Bloomberg has the facts of the case:

Young worked out of a UPS facility in Landover, Maryland. Her job required her to load packages onto vehicles and deliver them to their destination. Although she says the vast majority of those packages were envelope-size, her job description required her to lift parcels of up to 70 pounds.

In 2006, Young became pregnant after in vitro fertilization, and her doctor and midwife said she shouldn’t lift objects weighing more than 20 pounds during the first half of the pregnancy or more than 10 pounds for the rest.

She says UPS refused to accommodate her needs either by adjusting her job responsibilities or by temporarily assigning her to a position that didn’t require heavy lifting.

There were “many, many jobs” she could have performed at the Landover facility, including those that required only handling phone calls or addressing packages, she said in an e-mailed response to a reporter’s question. She also said she would have worked in a nearby facility if the company preferred.

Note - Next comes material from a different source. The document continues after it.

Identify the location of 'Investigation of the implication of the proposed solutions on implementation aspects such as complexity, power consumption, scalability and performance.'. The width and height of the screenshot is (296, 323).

“I was flexible,” Young said. “I just needed my job.”

She went on an unpaid leave of absence and returned to work after her baby was born. She later left UPS.

End game aside, it’s a fair question: if you have another, similar group you’re accommodating with lighter work during a temporary disability, why not include into the mix pregnant women who develop similar disabilities?

To be honest, I’d never really thought about it before I read the briefs in this case; I assumed that they were covered. Young has a long list of amici at her disposal—everyone from anti-abortion groups to the White House has stepped up to ask the Court to take another look at the wording of the Title VII to see if it covers women like Young.

Business associations, on the other hand, are concerned that employers’ ability to implement neutral employment policies would be affected, as well as their ability to offer more desirable positions to more senior employees, and create distinctions between part time and full time positions.

According to reports following oral arguments, the Court doesn’t appear to have signed on to either position. We’ll keep you posted on how the case progresses.